WEED, CHARLES LEANDER. Sentinel Rock, 3270 Feet High

San Francisco, 1864

Mammoth plate albumen print, mounted. Approx. 16 x 20 in. Framed. Fine condition.

This spectacular view shows Sentinel Rock towering above a rider on horseback in a well-lit clearing.

Charles Leander Weed is generally considered the first photographer to work in Yosemite. His 1859 trip there yielded approximately twenty 10 x 14 inch views and forty stereo images. For his 1864 photographic expedition to the Yosemite Valley and the Big Trees of Calaveras, Weed used a larger camera to produce these splendid mammoth-plate prints (more than twice the size of the 1859 views), as well as a new series of stereo views.

Weed exhibited his mammoth prints at the 1867 Paris International Exposition. Lawrence & Houseworth’s 1870 Catalogue offered them for sale and observed, “This series of views, together with the stereoscopic collection, were awarded the bronze medal at the Paris Exposition, for their superior excellence.”

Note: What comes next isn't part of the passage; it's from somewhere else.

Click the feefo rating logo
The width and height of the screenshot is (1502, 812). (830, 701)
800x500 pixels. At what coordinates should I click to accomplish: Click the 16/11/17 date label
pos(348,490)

Relatively little is known about Weed, who “remains a shadowy presence” (Palmquist). In addition to working in San Francisco, he established studios in China and Hawaii. His greatest accomplishment was his series of mammoth plate photographs of the Yosemite Valley and the Big Trees of Calaveras made in 1864.

This is a splendid Yosemite photograph by the pioneering Western photographer Charles Weed.